◆ Page text ◆

## Begin

Yuji Hiratsuka sees Japan as a land of contrasts. On the surface it looks rather westernized with McDonald and Coca Cola. But underneath the facade traditional Japanese culture and values remained unchanged. His graphic work is a witty and original synthesis of old Japanese ukiyo-e tradition and modern Western elements.
Japanese gardens are cultivated high atop thirty story Western skyscrapers, or people dine on McDonald’s hamburgers while watching Sumo wrestling. In my work I explore this chaotic coexistence.
“There are many and varied points of view in modern Japan. Some survive from historic periods of significant aesthetic and philosophical development. Two periods in particular contribute to what is known as traditional Japanese art.”
“During the first, in the middle of the 16th century, the Shogun lords closed Japan to all foreign interactions and evolved an art independent of Chinese models. The most important influence was the simplicity born in the spirit of the Zen sect. Art based on Zen was an art of suggestion rather than expression; it emphasized the importance of empty spaces and simple forms.”
“The second period is the Edo era of the 17th century in which the Ukiyo-e school developed a popular art form, largely prints and reproductions, inexpensively designed for common people. Ukiyo-e art was decorative and brightly colored and often featured poster-like caricatures of national personalities (Yakusha-e).”
“In my work I draw from the ancient and the contemporary to express the mismatched combinations and hodgepodge which is Japanese daily life. The Zen aspect can be seen in my portraits. In this case, I always leave the face blank or flat and profile very simple.”
“I do not draw eyes or noses on my portraits. The human face is always changing; the face at work is different from the face that enjoys the love. Aging changes the faces also. I want my prints to express this change. The portraits are left ambiguous so that the viewer can add his/her interpretation. This is the aspect of suggestion rather than expression. Also, I am interested in the humorous and colorful aspects of Ukiyo-e poster art.”
“In my portraits I want to incorporate an element of wit through exaggeration and distortion. For emphasis, I fill in small areas with bright, whimsical colors. To express contemporary influences I use the figure dressed in Western style. My primary source of subject matter is photographs, frequently black and white, which I tear from books, magazines and newspapers. These materials are kept in my studio or in my bag, and whenever I am ready to begin a drawing for the print, I rummage through the wrinkled images.”
“There are small transitions in my work from time to time, and my interest is always based on unpredictable texture that is printed from the etched surface of the copper plate. My prints explore the complex relationship of paper, ink and etched plates to describe my thought, as well as the relationship which occurs between figures and space to express other human experiences. Always I try to investigate the maximum potential available to me as a printmaker.”

## End

◆ Tasks ◆
• a. Answer each question from the passage on Yuji Hiratsuka.
(i) When did the Shogun lords close Japan to all foreign interactions?
(ii) Which facial features does the artist not draw on the portraits?
(iii) What is the artist's primary source of subject matter?
• b. According to the passage on Yuji Hiratsuka, the artist's prints explore the complex relationship among certain things. List every one of them.
• c. Print the passage on Yuji Hiratsuka between "Yuji Hiratsuka sees" and "this chaotic coexistence.", inclusive.

◆ Dataset content ◆
## Begin

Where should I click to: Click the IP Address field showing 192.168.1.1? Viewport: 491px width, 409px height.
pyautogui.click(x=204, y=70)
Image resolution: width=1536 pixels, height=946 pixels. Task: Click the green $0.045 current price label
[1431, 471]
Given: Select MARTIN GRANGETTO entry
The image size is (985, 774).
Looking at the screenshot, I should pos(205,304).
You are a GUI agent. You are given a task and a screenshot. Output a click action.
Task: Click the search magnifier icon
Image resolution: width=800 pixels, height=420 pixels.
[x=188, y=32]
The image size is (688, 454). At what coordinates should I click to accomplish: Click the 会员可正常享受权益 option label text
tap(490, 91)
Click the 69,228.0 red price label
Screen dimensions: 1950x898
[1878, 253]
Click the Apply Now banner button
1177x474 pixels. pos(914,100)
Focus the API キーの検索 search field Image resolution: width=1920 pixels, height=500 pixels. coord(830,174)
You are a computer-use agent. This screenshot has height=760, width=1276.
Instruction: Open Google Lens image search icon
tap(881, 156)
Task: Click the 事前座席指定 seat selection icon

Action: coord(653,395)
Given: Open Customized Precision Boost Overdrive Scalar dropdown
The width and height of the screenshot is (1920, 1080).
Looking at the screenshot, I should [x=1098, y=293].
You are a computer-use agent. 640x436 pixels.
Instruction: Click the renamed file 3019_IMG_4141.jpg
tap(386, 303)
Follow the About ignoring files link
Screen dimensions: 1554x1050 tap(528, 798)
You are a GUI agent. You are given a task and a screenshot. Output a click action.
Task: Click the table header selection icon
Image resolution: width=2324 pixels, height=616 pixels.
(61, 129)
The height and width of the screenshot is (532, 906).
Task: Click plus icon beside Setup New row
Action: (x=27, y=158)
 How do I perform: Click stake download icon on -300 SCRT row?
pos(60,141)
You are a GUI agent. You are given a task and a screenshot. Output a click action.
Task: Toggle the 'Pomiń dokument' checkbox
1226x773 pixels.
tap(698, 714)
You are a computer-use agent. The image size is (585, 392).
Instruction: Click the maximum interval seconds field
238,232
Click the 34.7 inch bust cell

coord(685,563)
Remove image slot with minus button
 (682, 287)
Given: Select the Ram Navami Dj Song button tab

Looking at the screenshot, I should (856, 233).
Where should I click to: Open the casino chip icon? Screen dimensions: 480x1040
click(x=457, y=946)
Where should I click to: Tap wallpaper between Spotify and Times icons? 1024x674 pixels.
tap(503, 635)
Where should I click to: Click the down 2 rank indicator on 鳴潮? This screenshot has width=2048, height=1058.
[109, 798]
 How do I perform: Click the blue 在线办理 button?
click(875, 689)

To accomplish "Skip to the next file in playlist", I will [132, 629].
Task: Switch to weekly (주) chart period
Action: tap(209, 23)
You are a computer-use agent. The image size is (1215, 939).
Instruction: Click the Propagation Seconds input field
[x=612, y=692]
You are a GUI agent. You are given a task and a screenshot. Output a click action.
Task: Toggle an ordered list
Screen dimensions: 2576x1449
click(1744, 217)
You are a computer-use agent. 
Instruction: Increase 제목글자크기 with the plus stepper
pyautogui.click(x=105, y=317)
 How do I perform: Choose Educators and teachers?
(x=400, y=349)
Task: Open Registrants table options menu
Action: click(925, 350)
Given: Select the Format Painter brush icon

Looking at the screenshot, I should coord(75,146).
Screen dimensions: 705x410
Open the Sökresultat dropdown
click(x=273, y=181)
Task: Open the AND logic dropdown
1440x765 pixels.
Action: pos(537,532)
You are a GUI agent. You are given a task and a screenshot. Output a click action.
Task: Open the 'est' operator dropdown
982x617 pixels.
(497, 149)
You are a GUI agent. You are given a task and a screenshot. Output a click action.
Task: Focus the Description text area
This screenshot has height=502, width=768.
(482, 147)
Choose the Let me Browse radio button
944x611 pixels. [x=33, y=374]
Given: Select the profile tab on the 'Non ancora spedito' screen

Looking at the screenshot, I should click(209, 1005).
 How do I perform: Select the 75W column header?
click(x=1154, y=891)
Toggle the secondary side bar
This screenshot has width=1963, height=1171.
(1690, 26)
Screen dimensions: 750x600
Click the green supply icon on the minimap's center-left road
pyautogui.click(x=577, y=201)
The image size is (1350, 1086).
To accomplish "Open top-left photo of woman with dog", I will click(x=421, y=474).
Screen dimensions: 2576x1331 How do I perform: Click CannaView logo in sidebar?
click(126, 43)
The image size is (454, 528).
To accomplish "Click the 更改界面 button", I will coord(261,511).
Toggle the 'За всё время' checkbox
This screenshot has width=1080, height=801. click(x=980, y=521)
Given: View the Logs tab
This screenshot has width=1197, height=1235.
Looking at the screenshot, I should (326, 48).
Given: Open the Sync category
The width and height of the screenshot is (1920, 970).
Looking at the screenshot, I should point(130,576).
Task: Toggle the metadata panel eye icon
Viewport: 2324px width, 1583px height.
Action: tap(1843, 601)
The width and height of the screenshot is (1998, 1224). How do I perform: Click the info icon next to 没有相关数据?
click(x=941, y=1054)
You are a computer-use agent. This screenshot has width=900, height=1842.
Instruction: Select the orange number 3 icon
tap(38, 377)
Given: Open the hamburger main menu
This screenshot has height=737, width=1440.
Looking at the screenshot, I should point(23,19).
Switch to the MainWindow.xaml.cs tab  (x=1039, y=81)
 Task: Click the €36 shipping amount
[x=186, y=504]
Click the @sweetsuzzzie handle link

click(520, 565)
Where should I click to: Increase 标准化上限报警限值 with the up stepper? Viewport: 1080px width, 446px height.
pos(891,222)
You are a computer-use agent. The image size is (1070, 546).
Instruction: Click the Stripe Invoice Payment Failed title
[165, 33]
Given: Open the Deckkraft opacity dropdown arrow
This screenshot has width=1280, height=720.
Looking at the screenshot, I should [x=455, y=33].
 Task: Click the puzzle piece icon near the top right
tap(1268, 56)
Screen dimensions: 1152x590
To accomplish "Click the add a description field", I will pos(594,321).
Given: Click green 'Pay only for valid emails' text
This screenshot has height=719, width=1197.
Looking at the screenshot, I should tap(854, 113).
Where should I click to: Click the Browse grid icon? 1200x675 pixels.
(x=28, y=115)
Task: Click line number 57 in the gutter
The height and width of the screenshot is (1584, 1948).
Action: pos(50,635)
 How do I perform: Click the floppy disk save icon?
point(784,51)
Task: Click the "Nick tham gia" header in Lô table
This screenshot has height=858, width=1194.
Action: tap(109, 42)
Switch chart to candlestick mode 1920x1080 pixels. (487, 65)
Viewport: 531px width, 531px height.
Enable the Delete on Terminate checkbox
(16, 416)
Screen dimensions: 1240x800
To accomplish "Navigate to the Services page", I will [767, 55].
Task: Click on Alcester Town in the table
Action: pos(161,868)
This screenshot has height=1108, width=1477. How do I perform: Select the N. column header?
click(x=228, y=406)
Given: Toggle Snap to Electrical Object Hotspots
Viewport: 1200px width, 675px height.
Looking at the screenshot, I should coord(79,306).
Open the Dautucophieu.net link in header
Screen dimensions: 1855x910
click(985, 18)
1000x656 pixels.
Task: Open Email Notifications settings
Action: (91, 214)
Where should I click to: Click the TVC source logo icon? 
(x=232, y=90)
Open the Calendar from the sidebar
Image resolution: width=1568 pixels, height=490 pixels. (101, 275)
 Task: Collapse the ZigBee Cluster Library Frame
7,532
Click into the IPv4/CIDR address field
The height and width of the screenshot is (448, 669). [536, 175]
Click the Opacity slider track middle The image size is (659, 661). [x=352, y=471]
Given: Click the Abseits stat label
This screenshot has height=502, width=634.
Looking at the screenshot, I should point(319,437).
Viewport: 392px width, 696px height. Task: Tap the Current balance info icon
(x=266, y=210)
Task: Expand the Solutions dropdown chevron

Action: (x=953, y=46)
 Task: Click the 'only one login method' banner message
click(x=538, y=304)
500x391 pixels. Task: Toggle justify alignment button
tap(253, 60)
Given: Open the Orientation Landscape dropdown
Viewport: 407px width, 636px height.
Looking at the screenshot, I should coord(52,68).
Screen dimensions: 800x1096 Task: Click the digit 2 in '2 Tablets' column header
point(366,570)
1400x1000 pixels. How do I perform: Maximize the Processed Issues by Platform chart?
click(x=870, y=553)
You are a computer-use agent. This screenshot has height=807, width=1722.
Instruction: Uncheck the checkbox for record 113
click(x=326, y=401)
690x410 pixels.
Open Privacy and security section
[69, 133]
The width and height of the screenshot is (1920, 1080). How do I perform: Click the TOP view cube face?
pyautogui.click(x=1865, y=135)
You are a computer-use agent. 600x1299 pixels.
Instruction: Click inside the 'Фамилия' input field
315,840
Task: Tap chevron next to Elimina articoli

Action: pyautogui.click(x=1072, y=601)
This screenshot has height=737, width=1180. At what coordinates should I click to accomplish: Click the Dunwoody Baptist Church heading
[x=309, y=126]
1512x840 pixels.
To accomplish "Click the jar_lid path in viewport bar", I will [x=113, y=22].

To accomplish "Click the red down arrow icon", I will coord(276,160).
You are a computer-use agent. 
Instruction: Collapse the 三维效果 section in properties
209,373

## End

◆ Answers to the exercises ◆
• a.
(i) In the middle of the 16th century.
(ii) Eyes and noses.
(iii) Photographs, frequently black and white, torn from books, magazines and newspapers.

• b. Paper, ink, etched plates

• c.
Yuji Hiratsuka sees Japan as a land of contrasts. On the surface it looks rather westernized with McDonald and Coca Cola. But underneath the facade traditional Japanese culture and values remained unchanged. His graphic work is a witty and original synthesis of old Japanese ukiyo-e tradition and modern Western elements.
Japanese gardens are cultivated high atop thirty story Western skyscrapers, or people dine on McDonald’s hamburgers while watching Sumo wrestling. In my work I explore this chaotic coexistence.